» Ejercicios propuestos:
1. En el texto sobre la historia y la verdad, ¿por qué la historia no puede ser un espacio de relativismo total? Responde en una a tres oraciones.
2. Retoma el texto sobre la historia y la verdad a partir de su última oración y continúa su argumentación.

» Fragmento seleccionado:
▽

POR CARLOS SCHULMAISTER

 

 

Para Cicerón la historia era “maestra de la vida” y para Cervantes “madre de la verdad”. En realidad, ambas sentencias eran y son  expresiones de deseo, esperanzas de que así sea, apuestas al futuro respecto de que la historia sirva para algo bueno, precisamente porque consustancial a ella es la verdad.

 

Especialistas de todos los colores han debatido largamente en los dos últimos siglos acerca de los fines de la historia  y de la verdad histórica, y mucho se ha avanzado en ese camino. Aquí mencionaremos muy al pasar algunas grandes conclusiones:

 

En la historia no existen predeterminaciones teleológicas, pues si así fuera obrarían como un cepo para la propia ciencia historia.

 

Además,  no es posible alcanzar en ella una objetividad absoluta que permita arribar a verdades definitivas.

 

Tampoco es la historia un espacio de relativismo total, porque ello constituiría un impedimento para la producción, acumulación y transmisión de saberes históricos.

 

Por último, así como la búsqueda de la verdad debe ser un horizonte ético que nunca debe perderse de vista, el quehacer historiográfico debe tener una finalidad de aplicación que trascienda su producto.

 

Lo anterior es el abc de la ciencia historia. De entrada, pues, se parte reconociendo la existencia de un desfase entre teoría, metodología  y filosofía de la historia, por un lado, y la realidad, por el otro. Desfase que conocían muy bien Cicerón y Cervantes hace ya muchos siglos.

△

» Sección de datos:
▽

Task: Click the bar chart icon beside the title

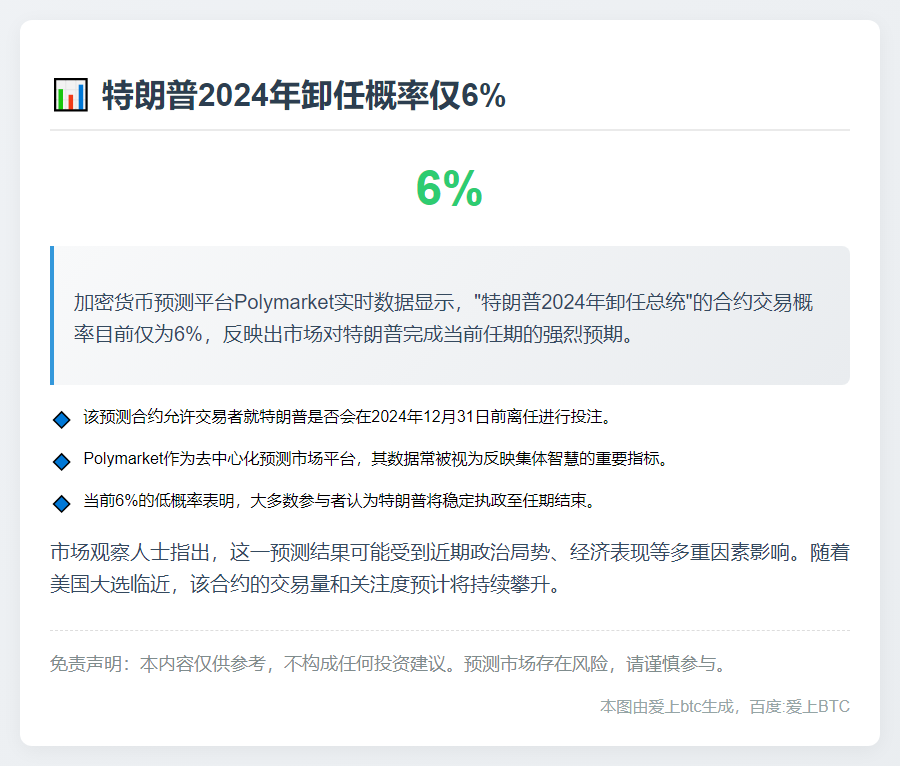Action: (x=71, y=95)
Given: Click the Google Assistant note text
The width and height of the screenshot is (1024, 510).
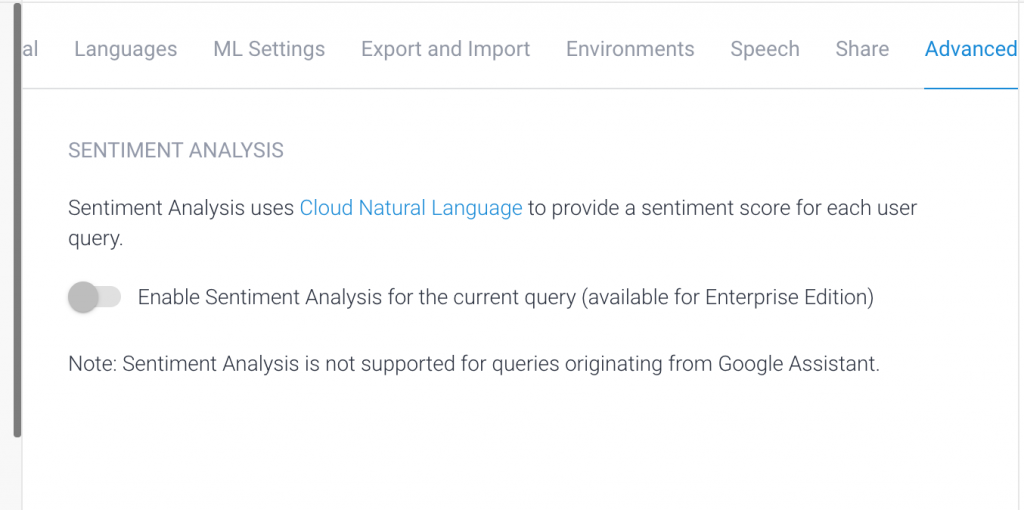Looking at the screenshot, I should pos(474,364).
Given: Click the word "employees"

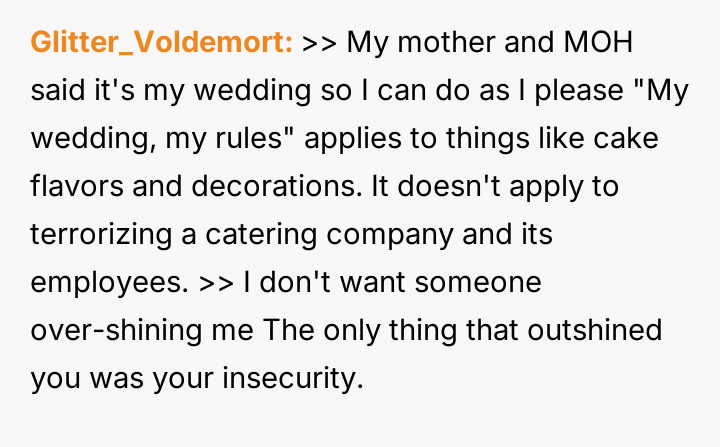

△

» Respuestas del ejercicio:
1. Porque un relativismo total impediría producir, acumular y transmitir saberes históricos.

2.
 

Desde sus inicios hasta el presente  la producción de historia y su conocimiento fueron ampliándose cada vez más,  especialmente desde la invención de la imprenta con la consiguiente difusión de la lectoescritura; tanto como crecientes fueron sus distanciamientos de aquella  aspiración y recomendación axiológica de buscar la verdad por más difícil que ello pudiera resultar en la práctica.

 

Sobre todo desde el siglo XIX hasta la actualidad -precisamente el período de formación y establecimiento de las culturas nacionales primero y de las de masas después-  la investigación, la enseñanza y la formación de una conciencia histórica popular ampliamente representativa han experimentado una serie de procesos tendenciales que no transitan en la dirección que aquellos gigantes de la literatura señalaran como un deber ser inexcusable del oficio y ciencia de historiar y de la apropiación de los saberes históricos.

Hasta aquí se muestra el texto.